The therapy must be comprehensive and should cover all likely pathogens in the context of the clinical setting. [60] The 2 major classes of drugs that have proven benefit in the treatment of giardiasis are nitroimidazole derivatives and acridine dyes.

Although most experts recommend metronidazole and tinidazole as the drugs of choice because the brief treatment periods encourage good patient adherence, treatment failures occur in as many as 20% of cases, probably because of resistance. Therefore, treatment with a second-line drug (eg, mepacrine) may be necessary.

The effectiveness of quinacrine is similar to that of nitroimidazole derivatives; however, it is less tolerated because of its adverse effects.
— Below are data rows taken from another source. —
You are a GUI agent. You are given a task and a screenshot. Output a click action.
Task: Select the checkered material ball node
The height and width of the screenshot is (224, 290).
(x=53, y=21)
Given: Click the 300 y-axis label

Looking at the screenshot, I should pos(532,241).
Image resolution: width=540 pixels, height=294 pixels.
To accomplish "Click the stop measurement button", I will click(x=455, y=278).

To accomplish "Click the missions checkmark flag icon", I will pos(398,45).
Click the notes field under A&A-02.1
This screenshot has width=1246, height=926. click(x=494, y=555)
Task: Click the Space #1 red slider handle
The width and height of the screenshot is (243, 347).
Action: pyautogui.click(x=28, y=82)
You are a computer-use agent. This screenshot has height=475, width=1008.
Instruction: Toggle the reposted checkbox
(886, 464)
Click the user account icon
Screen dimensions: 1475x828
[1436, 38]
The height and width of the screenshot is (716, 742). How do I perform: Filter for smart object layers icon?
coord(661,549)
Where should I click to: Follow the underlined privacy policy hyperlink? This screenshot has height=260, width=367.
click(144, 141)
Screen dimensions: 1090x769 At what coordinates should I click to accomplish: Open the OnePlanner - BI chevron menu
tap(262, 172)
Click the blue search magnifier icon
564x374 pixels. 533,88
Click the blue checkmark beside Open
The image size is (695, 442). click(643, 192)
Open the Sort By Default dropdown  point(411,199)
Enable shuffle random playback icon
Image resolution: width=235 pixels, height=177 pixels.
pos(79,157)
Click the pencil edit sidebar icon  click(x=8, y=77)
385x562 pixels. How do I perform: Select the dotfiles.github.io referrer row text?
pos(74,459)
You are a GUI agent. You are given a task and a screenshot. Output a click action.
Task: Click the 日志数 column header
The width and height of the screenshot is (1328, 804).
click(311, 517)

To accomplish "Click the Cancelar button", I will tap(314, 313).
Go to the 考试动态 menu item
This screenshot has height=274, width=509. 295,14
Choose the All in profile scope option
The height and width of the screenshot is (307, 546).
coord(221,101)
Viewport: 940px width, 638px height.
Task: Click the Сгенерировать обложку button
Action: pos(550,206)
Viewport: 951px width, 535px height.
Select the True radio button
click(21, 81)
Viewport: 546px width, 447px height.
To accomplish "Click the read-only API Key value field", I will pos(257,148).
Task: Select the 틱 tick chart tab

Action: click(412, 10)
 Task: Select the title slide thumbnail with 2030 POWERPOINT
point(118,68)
These include the following: mild and transient headache, dizziness, and GI complaints (diarrhea, anorexia, nausea, abdominal cramps, vomiting [rare]), pleomorphic skin eruptions, and neuropsychiatric disturbances (nervousness, vertigo, irritability, emotional change, nightmares, transient psychosis).

Nitazoxanide is approved by the US Food and Drug Administration for the treatment of children and adults for diarrhea from giardiasis.

Metronidazole (Flagyl)

Metronidazole is a nitroimidazole that, once concentrated within the organism, is reduced by intracellular electron transport proteins. The formation of free radicals causes disruption of cellular elements and subsequent death of the organism. It is the most commonly prescribed antibiotic for giardiasis. The recommended adult dose is 250 mg PO tid for 5-7 days.

Albendazole (Albenza)

This agent decreases adenosine triphosphate (ATP) production in worms, causing energy depletion, immobilization, and, finally, death. To avoid an inflammatory response in CNS, the patient also must be started on anticonvulsants and high-dose glucocorticoids.

Nitazoxanide (Alinia)

This agent inhibits growth of Cryptosporidium parvum sporozoites and oocysts and Giardia lamblia trophozoites. It elicits antiprotozoal activity by interfering with pyruvate-ferredoxin oxidoreductase (PFOR) enzyme-dependent electron transfer reaction, which is essential to anaerobic energy metabolism. It is available as a 20-mg/mL oral suspension.

Tinidazole (Tindamax)

Tinidazole is a nitroimidazole antiprotozoal agent. The mechanism by which tinidazole exhibits activity against Giardia and Entamoeba species is not known. The recommended adult dose is 2 g PO once; for children, the recommended dose is 50 mg/kg PO once.

Paromomycin

Paromomycin is a poorly absorbed aminoglycoside that may be considered for use in severe infection in pregnant patients. The most common adverse effects include nausea, increased GI motility, abdominal pain, and diarrhea.

Quinacrine

This agent, available as an orphan drug in the United States is indicated to treat giardiasis and cestodiasis. It is occasionally used to treat and suppress malaria. The recommended adult dose is 100 mg PO tid for 5-7 d; for children, the recommended dose is 2 mg/kg PO tid for 5-7 d.